◆ ACTION ITEM: Repeat the records below in their entirety, exactly.

◆ INFORMATION:
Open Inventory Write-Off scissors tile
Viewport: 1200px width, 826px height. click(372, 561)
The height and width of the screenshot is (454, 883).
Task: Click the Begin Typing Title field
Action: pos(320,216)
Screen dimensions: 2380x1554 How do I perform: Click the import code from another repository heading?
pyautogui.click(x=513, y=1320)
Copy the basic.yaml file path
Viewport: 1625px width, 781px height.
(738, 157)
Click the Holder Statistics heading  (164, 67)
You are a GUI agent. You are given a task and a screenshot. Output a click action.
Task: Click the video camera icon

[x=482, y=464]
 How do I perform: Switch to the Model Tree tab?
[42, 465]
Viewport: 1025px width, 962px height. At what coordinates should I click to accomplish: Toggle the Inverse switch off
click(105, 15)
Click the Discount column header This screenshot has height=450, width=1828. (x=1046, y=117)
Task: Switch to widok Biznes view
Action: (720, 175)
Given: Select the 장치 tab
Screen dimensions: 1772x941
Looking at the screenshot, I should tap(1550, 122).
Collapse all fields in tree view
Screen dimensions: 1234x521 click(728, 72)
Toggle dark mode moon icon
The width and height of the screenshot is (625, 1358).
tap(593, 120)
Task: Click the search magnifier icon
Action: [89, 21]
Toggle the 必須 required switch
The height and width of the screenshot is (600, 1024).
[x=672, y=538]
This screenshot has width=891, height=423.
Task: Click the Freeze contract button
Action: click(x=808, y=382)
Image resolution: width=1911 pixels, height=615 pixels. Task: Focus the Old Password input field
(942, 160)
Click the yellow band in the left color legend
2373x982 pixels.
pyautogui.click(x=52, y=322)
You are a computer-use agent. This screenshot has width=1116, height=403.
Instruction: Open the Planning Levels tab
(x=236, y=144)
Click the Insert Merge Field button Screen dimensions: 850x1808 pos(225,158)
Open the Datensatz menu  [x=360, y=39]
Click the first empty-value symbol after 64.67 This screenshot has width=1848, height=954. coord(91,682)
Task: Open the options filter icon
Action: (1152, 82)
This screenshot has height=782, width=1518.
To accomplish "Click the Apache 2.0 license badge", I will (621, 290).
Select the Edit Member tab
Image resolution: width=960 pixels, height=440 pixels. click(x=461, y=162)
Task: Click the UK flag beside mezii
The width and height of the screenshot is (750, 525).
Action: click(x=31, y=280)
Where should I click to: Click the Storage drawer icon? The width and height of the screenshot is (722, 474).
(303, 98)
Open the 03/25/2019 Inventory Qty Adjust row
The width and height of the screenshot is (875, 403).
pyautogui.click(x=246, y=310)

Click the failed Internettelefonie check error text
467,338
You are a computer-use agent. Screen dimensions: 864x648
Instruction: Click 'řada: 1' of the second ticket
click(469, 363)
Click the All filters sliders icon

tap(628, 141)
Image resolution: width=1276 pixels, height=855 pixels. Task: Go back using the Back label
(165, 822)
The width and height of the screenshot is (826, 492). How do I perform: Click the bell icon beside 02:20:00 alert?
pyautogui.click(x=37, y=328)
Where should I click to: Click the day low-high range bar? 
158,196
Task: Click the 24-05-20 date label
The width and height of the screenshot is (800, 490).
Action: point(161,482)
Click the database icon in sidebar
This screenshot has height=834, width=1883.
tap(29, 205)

◆ WRITTEN ANSWER:
Open Inventory Write-Off scissors tile
Viewport: 1200px width, 826px height. click(372, 561)
The height and width of the screenshot is (454, 883).
Task: Click the Begin Typing Title field
Action: pos(320,216)
Screen dimensions: 2380x1554 How do I perform: Click the import code from another repository heading?
pyautogui.click(x=513, y=1320)
Copy the basic.yaml file path
Viewport: 1625px width, 781px height.
(738, 157)
Click the Holder Statistics heading  (164, 67)
You are a GUI agent. You are given a task and a screenshot. Output a click action.
Task: Click the video camera icon

[x=482, y=464]
 How do I perform: Switch to the Model Tree tab?
[42, 465]
Viewport: 1025px width, 962px height. At what coordinates should I click to accomplish: Toggle the Inverse switch off
click(105, 15)
Click the Discount column header This screenshot has height=450, width=1828. (x=1046, y=117)
Task: Switch to widok Biznes view
Action: (720, 175)
Given: Select the 장치 tab
Screen dimensions: 1772x941
Looking at the screenshot, I should tap(1550, 122).
Collapse all fields in tree view
Screen dimensions: 1234x521 click(728, 72)
Toggle dark mode moon icon
The width and height of the screenshot is (625, 1358).
tap(593, 120)
Task: Click the search magnifier icon
Action: [89, 21]
Toggle the 必須 required switch
The height and width of the screenshot is (600, 1024).
[x=672, y=538]
This screenshot has width=891, height=423.
Task: Click the Freeze contract button
Action: click(x=808, y=382)
Image resolution: width=1911 pixels, height=615 pixels. Task: Focus the Old Password input field
(942, 160)
Click the yellow band in the left color legend
2373x982 pixels.
pyautogui.click(x=52, y=322)
You are a computer-use agent. This screenshot has width=1116, height=403.
Instruction: Open the Planning Levels tab
(x=236, y=144)
Click the Insert Merge Field button Screen dimensions: 850x1808 pos(225,158)
Open the Datensatz menu  [x=360, y=39]
Click the first empty-value symbol after 64.67 This screenshot has width=1848, height=954. coord(91,682)
Task: Open the options filter icon
Action: (1152, 82)
This screenshot has height=782, width=1518.
To accomplish "Click the Apache 2.0 license badge", I will (621, 290).
Select the Edit Member tab
Image resolution: width=960 pixels, height=440 pixels. click(x=461, y=162)
Task: Click the UK flag beside mezii
The width and height of the screenshot is (750, 525).
Action: click(x=31, y=280)
Where should I click to: Click the Storage drawer icon? The width and height of the screenshot is (722, 474).
(303, 98)
Open the 03/25/2019 Inventory Qty Adjust row
The width and height of the screenshot is (875, 403).
pyautogui.click(x=246, y=310)

Click the failed Internettelefonie check error text
467,338
You are a computer-use agent. Screen dimensions: 864x648
Instruction: Click 'řada: 1' of the second ticket
click(469, 363)
Click the All filters sliders icon

tap(628, 141)
Image resolution: width=1276 pixels, height=855 pixels. Task: Go back using the Back label
(165, 822)
The width and height of the screenshot is (826, 492). How do I perform: Click the bell icon beside 02:20:00 alert?
pyautogui.click(x=37, y=328)
Where should I click to: Click the day low-high range bar? 
158,196
Task: Click the 24-05-20 date label
The width and height of the screenshot is (800, 490).
Action: point(161,482)
Click the database icon in sidebar
This screenshot has height=834, width=1883.
tap(29, 205)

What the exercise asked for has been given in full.